Exercise description: Report every line in the listing that contains the string "Given".

Exercise inputs:
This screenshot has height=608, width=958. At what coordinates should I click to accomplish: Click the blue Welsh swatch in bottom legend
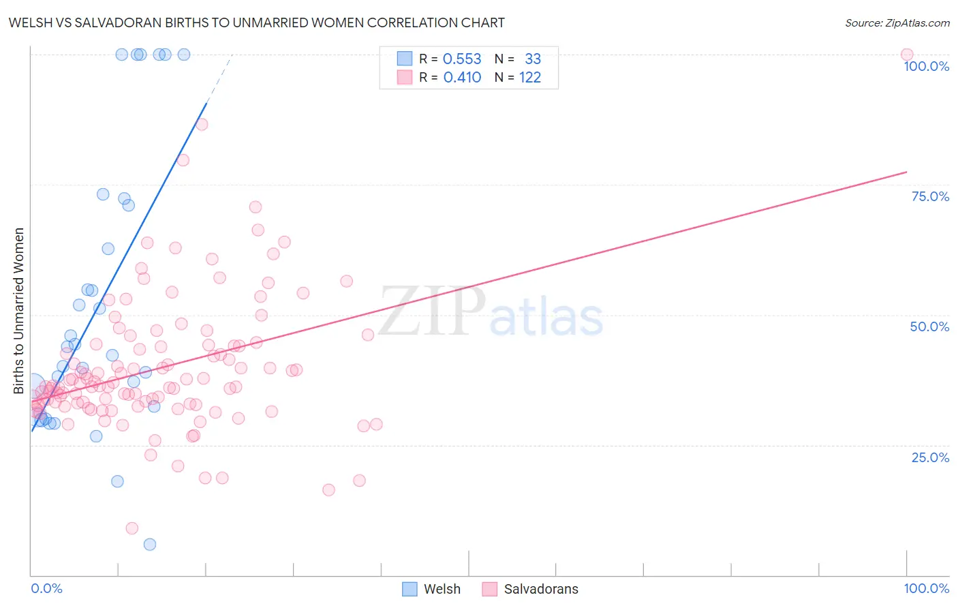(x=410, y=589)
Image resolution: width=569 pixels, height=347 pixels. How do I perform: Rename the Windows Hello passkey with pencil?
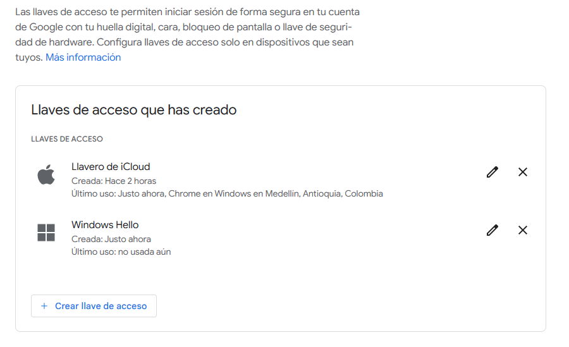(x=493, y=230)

* * *

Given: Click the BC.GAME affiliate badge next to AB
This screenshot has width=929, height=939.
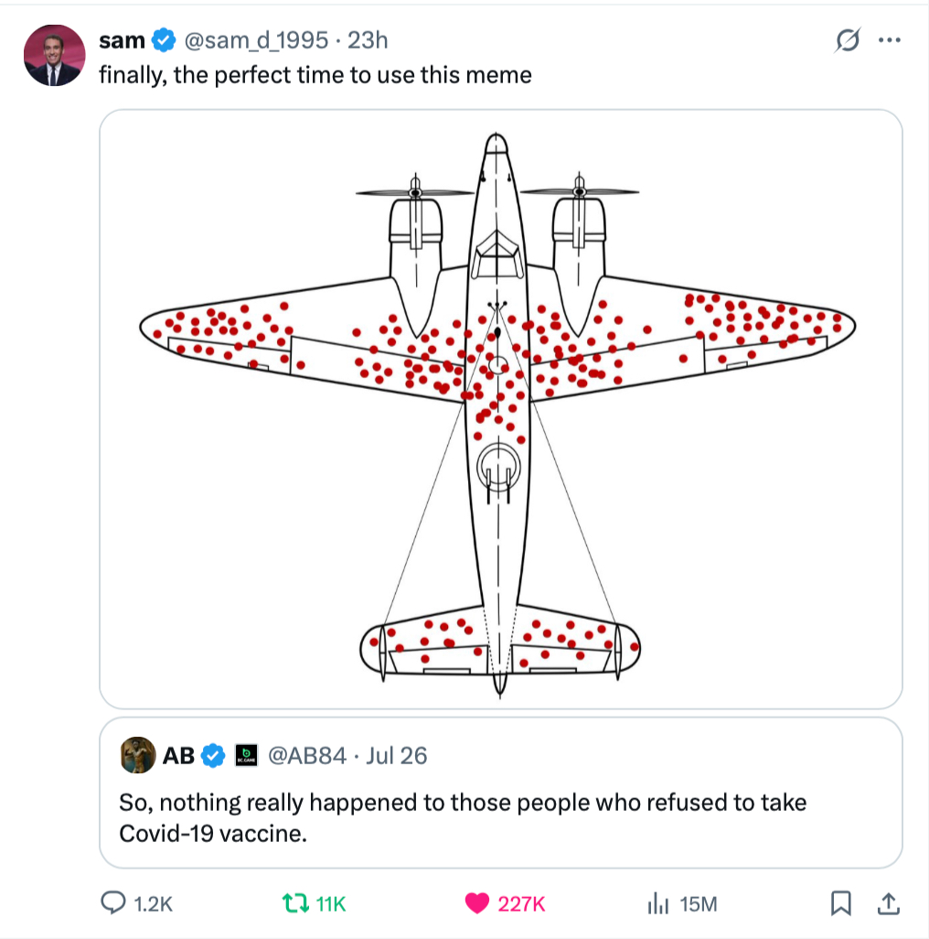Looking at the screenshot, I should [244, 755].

* * *

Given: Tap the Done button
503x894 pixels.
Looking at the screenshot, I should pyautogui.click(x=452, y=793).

Exercise output:
Given: Click the BC.GAME affiliate badge next to AB
Given: Tap the Done button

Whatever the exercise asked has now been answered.